Sayın Erhan Fuçucu. Şiir çok önemli ve üstelik, asla bir halt değil. O bugün yerlerde sürünüyorsa, D&R gibi seçkin bir kitap mağazasının rafından aldığım bir şiir kitabını bile arka kapak şiirine baktığım gibi yüzüm kızararak yerine koyduğum içindir. Şu 18+ mağazaları yerine yanlışlıkla D&R raflarına düşmüş olmalıydı.

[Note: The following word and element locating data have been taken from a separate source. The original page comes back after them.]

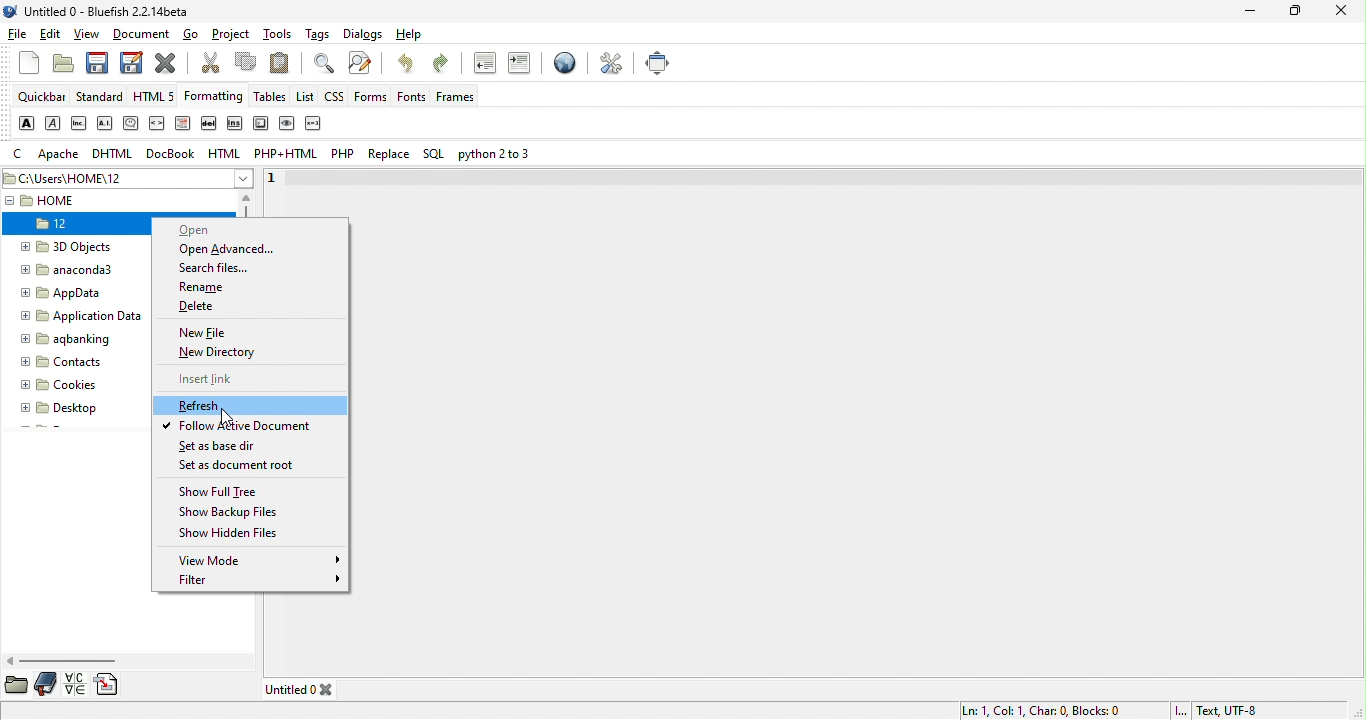 This screenshot has height=720, width=1366. What do you see at coordinates (255, 578) in the screenshot?
I see `filter` at bounding box center [255, 578].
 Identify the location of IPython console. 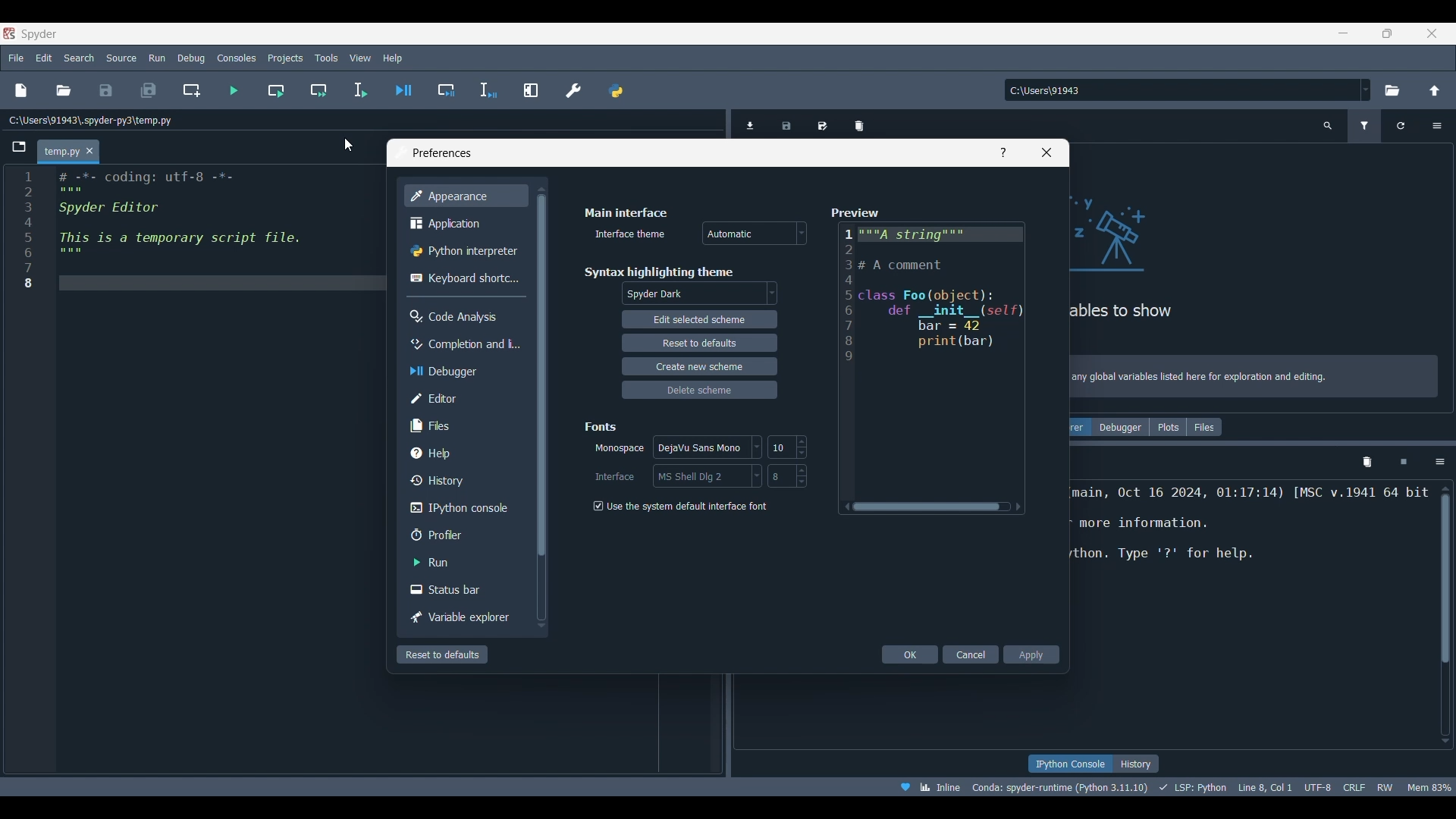
(1068, 763).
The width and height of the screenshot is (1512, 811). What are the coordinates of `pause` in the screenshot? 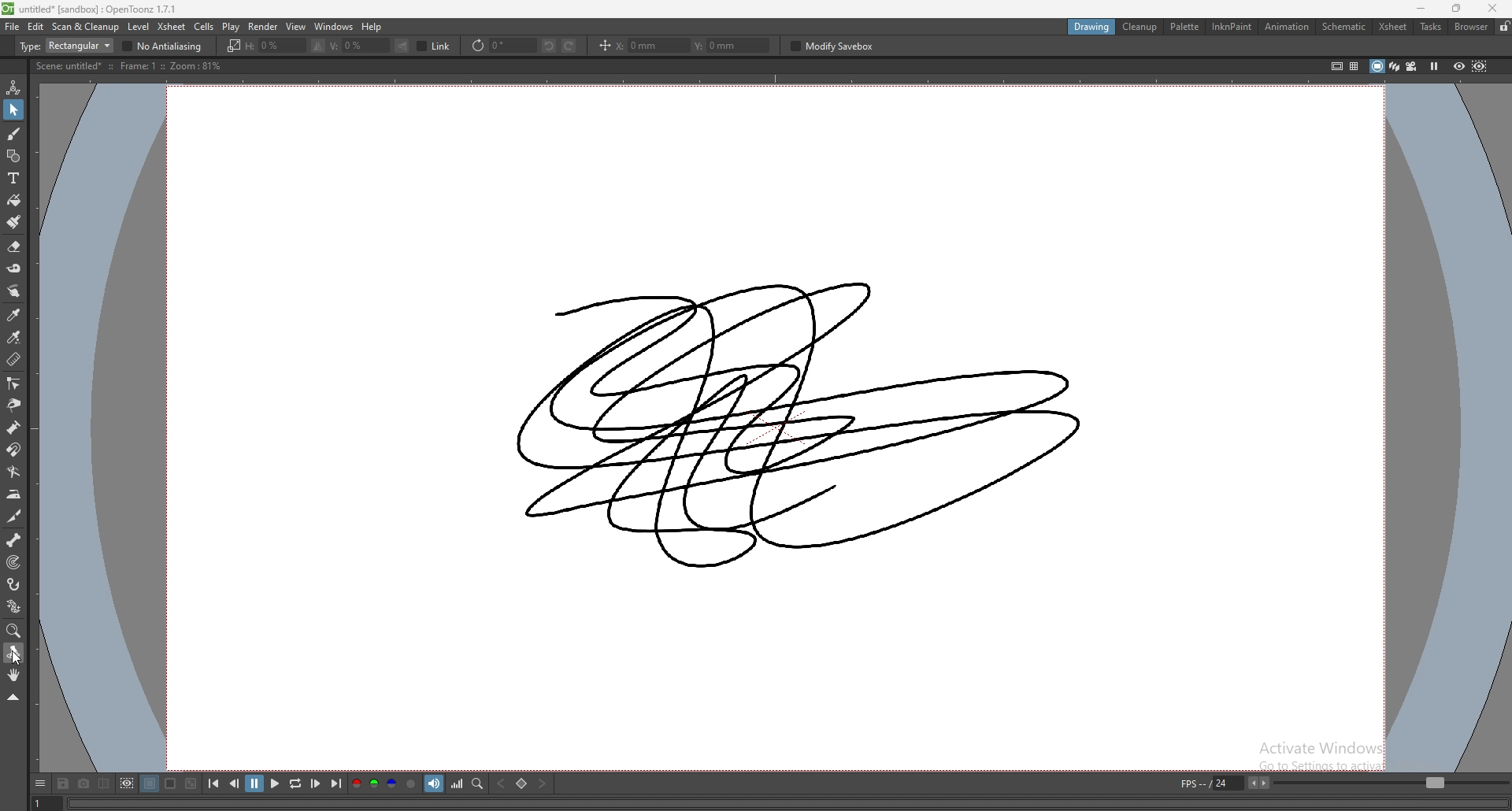 It's located at (256, 785).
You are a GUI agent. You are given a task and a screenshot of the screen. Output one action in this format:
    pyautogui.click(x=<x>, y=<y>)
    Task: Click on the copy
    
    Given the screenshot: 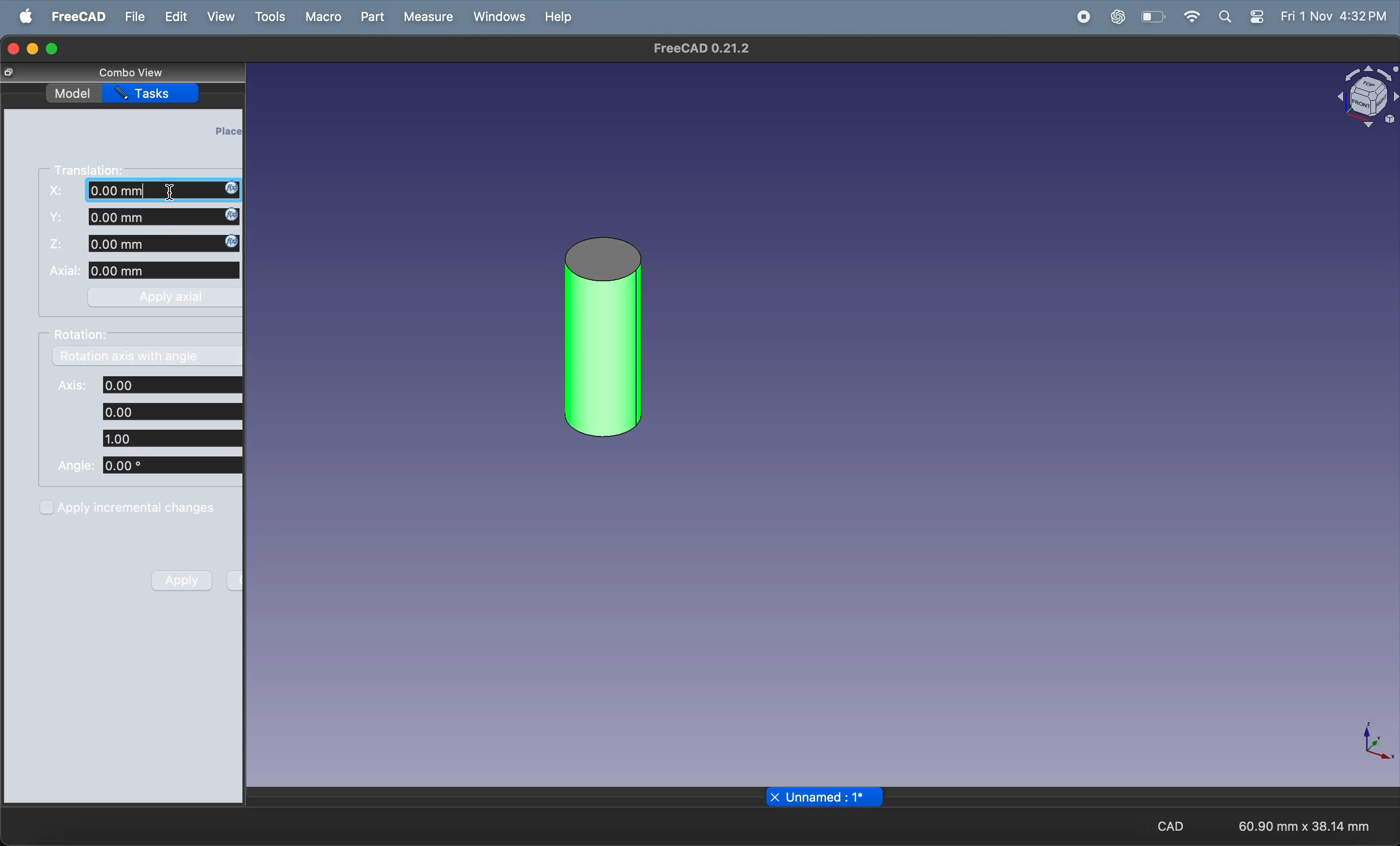 What is the action you would take?
    pyautogui.click(x=8, y=73)
    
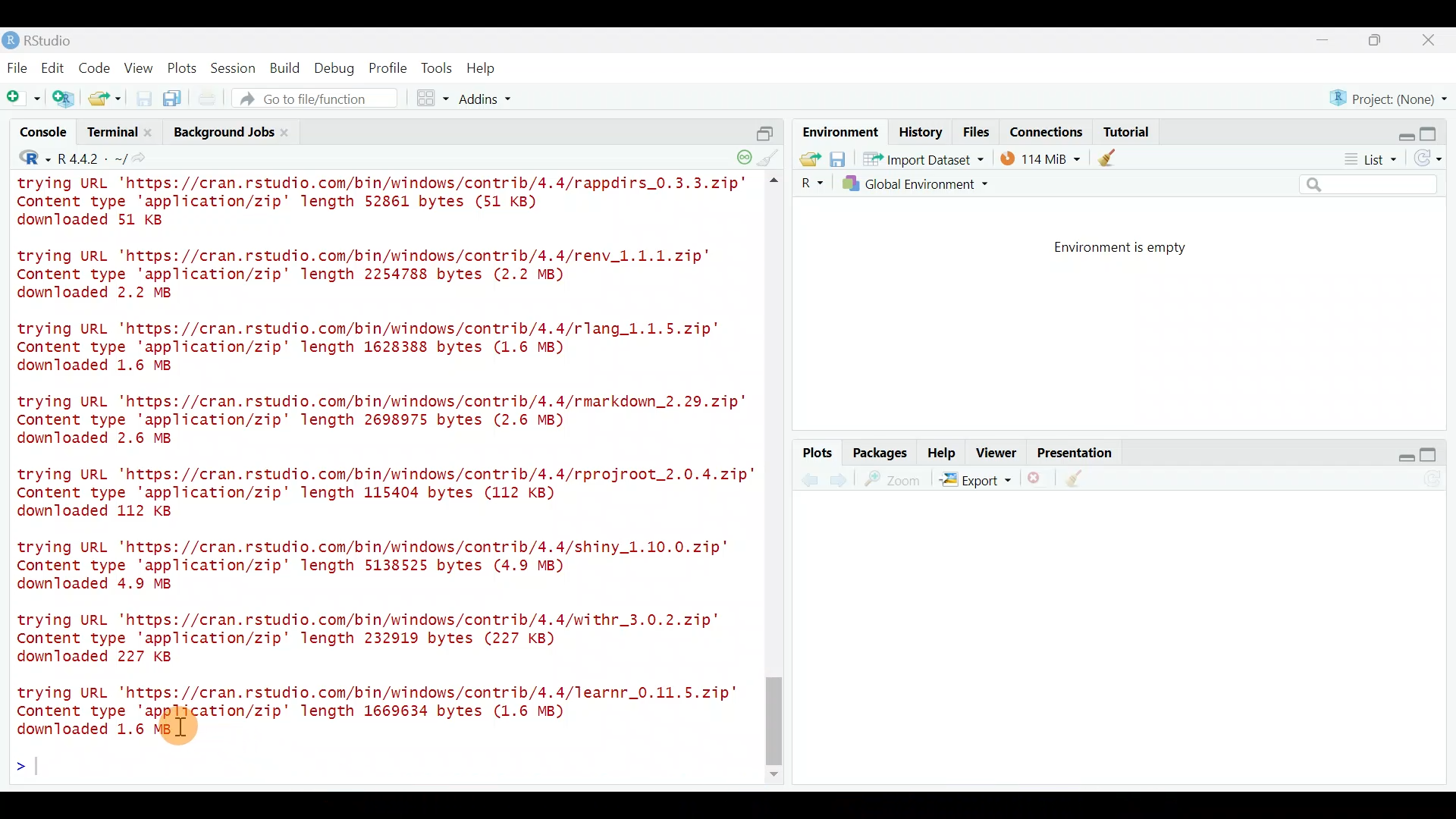  What do you see at coordinates (1393, 97) in the screenshot?
I see `Project (none)` at bounding box center [1393, 97].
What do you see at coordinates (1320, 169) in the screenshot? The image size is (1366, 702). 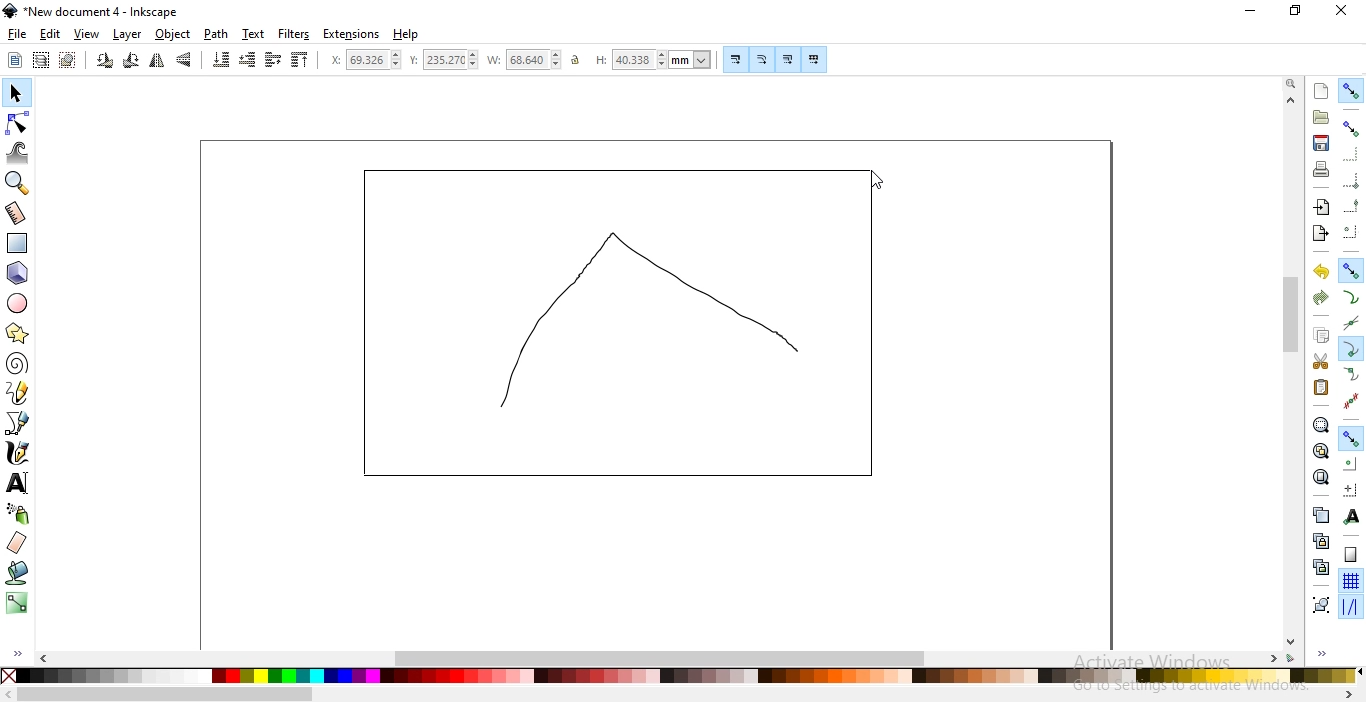 I see `print document` at bounding box center [1320, 169].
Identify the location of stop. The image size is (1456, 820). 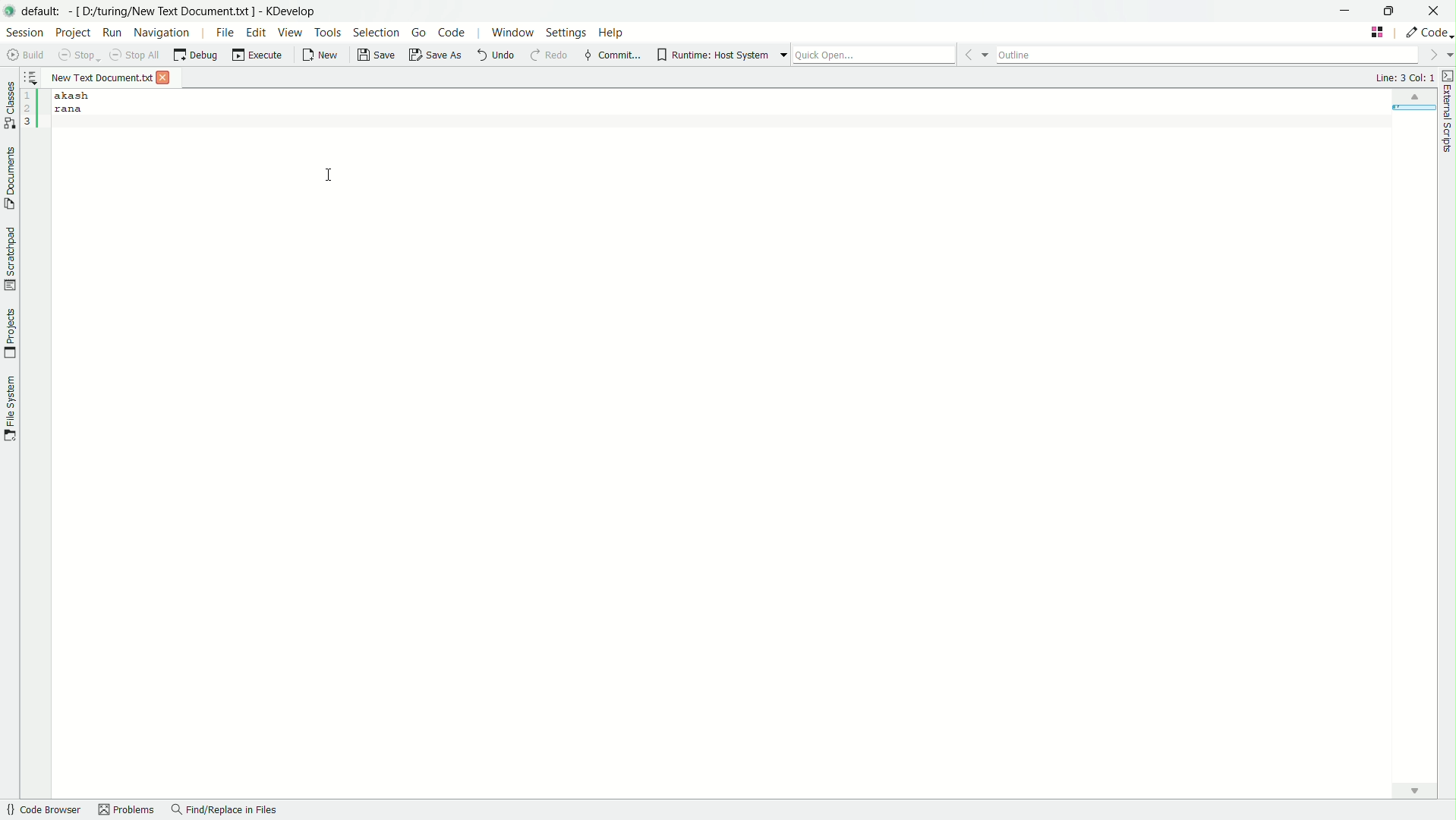
(81, 55).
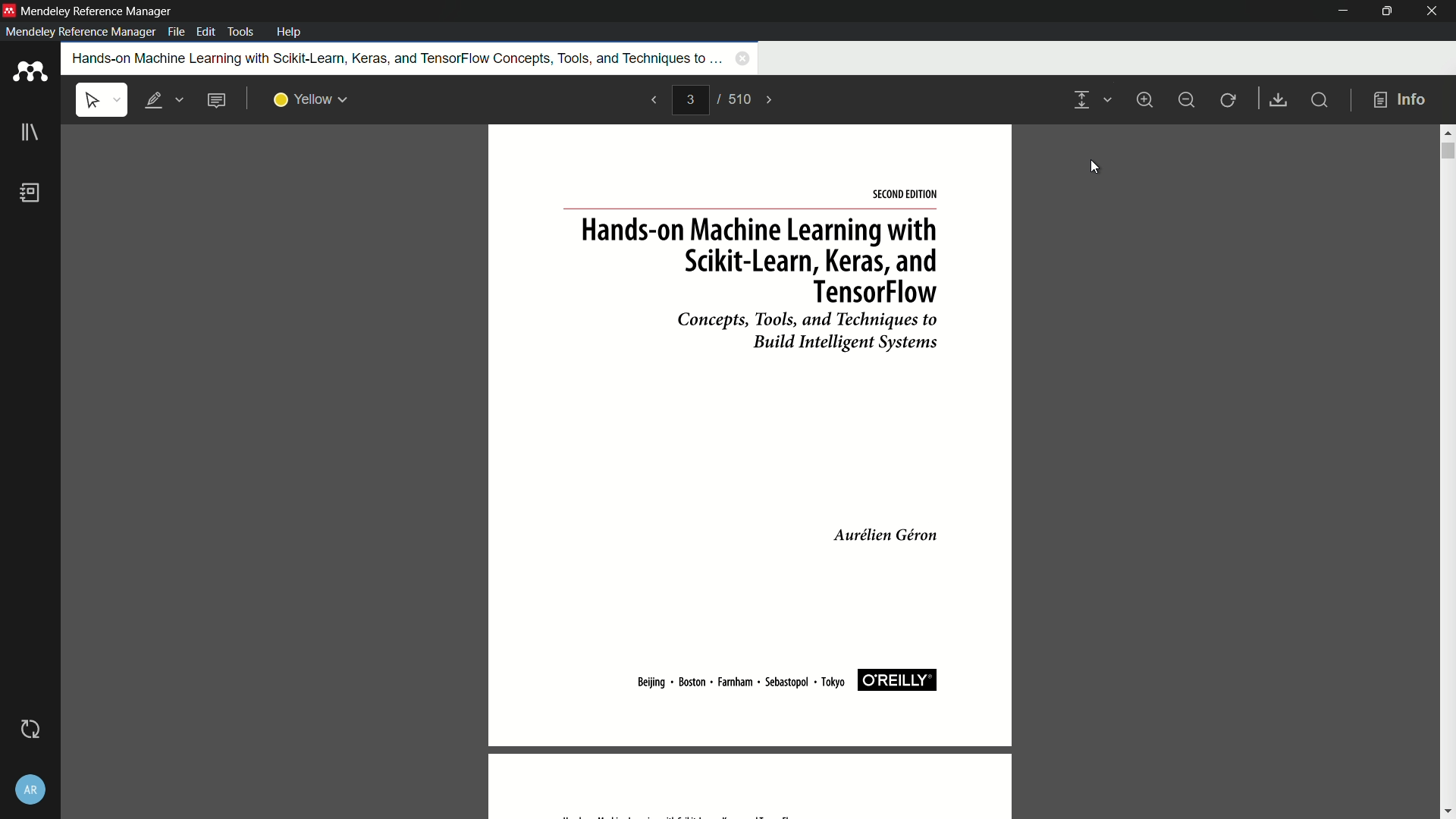  I want to click on edit menu, so click(206, 32).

Velakin mesaim bitip evde bilgisayar başına geçince vakit bulup Deniz Başaklı'nın diğer şiirlerine de baktım. Yaşını bilmiyorum. Şiirlerinin (anlamam şart değil ama) akışlarına tam olarak eşlik edebildiğimi (yani mısralarıyla birlikte, mısralarının yanısıra akmayı başarabildiğimi) de söyleyemiyorum henüz, muhtemelen birkaç kere daha okuyacağım. Okuyacağım çünkü orada sıradışı bir manevi derinlik gördüm. Nice sığ kişiliklerin aksine burada yayınladığından çok daha fazla şiirinin bulunabileceğini de düşündüm.
Aşağıdaki yorumlaşmalardan da göreceğiniz üzere herhangi bir sataşmaya pabuç bırakıp çark edecek biri değilim. Nihayet, etmiş de değilim, yukarıda öyle başlayan şiir, bakışlarımızın (bu arada neler olduğunu anlamak için) başka taraflara kaymasına izin vermeden sonuna kadar da götürebilirdi bizi, yazık, neden bitti de dedirtebilirdi. Tekrar; yaşını bilmiyorum. Şiirlerine ne kadar vakit ayırdığını da. Ama o sekiz şiirde saklı sıradışı bir iç dünya var.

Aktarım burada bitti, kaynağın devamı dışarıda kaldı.